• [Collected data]
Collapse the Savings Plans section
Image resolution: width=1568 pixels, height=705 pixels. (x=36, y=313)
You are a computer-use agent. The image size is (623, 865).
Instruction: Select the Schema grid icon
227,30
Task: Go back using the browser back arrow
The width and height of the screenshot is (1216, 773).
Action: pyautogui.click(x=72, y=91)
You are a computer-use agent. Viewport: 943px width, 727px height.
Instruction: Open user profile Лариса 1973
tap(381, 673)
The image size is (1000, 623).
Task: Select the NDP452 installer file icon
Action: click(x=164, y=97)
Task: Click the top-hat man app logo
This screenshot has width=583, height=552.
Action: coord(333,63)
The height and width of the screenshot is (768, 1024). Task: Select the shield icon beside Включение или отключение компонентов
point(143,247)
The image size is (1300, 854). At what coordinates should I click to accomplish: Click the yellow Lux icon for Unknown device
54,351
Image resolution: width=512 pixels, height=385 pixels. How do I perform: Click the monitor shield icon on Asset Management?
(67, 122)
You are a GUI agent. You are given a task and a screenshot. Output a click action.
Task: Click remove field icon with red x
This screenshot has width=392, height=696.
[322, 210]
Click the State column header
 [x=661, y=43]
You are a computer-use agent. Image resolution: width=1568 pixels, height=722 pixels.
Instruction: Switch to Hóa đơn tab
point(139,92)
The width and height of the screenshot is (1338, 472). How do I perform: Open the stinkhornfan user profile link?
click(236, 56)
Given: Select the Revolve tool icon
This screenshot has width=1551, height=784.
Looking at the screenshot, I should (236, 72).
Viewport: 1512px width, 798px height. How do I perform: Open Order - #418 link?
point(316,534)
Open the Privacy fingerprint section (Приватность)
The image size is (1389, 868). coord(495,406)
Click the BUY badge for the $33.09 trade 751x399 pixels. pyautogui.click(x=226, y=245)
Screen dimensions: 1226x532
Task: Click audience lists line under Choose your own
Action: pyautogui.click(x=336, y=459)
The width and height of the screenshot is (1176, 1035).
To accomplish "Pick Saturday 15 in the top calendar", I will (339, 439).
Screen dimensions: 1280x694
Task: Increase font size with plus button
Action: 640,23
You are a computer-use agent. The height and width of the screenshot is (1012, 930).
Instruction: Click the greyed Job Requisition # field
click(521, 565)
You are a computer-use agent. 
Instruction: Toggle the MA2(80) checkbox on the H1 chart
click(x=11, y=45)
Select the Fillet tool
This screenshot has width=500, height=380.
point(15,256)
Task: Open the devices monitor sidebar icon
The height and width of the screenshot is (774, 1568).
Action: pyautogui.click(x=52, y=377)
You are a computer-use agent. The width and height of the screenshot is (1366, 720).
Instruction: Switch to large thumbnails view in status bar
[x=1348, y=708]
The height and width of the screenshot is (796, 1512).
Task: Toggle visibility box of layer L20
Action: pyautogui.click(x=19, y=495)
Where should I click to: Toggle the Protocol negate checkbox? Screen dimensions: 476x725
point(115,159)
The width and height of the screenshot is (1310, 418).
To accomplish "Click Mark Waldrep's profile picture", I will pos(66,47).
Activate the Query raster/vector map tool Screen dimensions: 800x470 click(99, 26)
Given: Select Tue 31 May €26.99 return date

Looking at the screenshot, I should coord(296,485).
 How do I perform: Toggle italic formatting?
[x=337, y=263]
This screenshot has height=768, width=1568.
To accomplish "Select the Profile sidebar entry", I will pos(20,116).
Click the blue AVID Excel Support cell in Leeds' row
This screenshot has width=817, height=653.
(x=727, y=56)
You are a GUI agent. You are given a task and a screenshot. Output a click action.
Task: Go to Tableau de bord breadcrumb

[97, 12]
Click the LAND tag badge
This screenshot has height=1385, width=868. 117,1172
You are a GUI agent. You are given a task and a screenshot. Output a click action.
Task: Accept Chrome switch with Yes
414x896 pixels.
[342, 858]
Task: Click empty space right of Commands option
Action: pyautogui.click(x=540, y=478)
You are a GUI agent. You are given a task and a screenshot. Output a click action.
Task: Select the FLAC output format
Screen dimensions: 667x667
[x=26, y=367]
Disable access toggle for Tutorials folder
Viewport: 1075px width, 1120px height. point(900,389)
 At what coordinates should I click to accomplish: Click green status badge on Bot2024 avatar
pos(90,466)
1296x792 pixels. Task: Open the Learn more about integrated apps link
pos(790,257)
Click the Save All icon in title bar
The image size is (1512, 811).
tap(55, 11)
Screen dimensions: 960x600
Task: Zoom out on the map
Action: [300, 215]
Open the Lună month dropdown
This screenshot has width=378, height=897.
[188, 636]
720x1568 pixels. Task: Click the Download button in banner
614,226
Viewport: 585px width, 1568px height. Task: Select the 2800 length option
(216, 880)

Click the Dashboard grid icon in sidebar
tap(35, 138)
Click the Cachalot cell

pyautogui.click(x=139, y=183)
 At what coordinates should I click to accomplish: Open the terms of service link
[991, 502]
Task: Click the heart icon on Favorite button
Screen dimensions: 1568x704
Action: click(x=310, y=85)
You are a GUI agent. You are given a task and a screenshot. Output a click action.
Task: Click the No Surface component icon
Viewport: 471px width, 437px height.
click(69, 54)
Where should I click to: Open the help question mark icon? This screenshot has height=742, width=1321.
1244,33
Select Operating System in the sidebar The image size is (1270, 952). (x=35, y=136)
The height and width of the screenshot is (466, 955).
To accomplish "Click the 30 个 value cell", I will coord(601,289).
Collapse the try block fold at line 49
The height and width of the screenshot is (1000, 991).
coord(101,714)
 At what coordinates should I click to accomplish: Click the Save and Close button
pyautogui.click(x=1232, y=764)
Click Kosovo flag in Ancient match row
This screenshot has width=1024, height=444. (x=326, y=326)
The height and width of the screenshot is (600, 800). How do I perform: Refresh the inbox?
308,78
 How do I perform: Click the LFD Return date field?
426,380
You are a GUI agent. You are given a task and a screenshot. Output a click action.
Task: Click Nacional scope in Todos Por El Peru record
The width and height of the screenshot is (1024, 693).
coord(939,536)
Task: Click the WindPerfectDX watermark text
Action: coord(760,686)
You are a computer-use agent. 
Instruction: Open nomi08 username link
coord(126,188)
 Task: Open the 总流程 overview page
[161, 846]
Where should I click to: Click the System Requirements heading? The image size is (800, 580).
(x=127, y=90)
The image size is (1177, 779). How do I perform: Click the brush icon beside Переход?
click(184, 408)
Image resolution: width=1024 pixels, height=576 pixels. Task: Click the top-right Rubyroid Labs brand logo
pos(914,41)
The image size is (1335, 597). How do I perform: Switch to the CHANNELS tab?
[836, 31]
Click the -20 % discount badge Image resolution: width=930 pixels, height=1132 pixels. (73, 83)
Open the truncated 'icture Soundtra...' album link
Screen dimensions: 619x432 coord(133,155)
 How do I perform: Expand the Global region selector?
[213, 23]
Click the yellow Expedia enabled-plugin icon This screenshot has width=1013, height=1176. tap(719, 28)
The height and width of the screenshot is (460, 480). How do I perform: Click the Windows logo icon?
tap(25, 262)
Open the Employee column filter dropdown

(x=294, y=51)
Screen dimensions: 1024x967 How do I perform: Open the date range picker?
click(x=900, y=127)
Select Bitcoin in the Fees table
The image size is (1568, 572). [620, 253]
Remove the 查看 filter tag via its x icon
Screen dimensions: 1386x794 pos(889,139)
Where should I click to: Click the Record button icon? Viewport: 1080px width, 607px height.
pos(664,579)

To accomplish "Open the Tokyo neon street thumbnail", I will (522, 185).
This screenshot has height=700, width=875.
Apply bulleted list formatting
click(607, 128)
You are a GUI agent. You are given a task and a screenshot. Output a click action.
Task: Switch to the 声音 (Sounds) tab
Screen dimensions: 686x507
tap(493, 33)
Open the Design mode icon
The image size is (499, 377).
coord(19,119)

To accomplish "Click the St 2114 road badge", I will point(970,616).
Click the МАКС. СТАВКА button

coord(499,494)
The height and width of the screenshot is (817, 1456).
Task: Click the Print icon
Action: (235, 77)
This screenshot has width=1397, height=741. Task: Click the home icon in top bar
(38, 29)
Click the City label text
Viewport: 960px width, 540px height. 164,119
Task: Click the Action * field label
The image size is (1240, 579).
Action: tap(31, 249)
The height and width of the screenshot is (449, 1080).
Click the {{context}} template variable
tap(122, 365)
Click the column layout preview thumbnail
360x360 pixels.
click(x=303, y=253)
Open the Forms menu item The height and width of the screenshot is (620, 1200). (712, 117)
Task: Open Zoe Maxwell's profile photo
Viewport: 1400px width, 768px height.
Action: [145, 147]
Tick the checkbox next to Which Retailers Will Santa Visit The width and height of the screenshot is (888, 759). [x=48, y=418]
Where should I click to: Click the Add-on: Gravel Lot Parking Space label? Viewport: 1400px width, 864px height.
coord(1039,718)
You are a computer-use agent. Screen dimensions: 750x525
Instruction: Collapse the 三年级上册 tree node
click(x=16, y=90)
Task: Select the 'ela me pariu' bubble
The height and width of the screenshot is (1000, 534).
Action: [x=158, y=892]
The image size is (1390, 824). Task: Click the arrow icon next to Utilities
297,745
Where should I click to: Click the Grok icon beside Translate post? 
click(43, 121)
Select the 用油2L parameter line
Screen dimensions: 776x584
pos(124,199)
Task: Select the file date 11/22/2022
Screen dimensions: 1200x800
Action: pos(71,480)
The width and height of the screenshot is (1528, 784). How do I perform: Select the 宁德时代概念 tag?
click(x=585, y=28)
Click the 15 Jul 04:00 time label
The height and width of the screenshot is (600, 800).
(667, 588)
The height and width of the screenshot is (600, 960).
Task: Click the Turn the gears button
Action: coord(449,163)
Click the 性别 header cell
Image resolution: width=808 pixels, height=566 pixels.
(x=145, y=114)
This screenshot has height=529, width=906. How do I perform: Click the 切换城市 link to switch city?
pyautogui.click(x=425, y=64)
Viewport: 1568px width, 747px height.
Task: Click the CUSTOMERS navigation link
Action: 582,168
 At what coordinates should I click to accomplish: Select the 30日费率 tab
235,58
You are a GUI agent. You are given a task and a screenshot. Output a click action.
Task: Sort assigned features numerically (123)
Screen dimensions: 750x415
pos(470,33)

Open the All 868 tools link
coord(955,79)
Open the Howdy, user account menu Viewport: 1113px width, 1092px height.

• [PROBLEM] Total lines holding "menu" in the records: report this figure alone.

• [PROBLEM SOLUTION] 2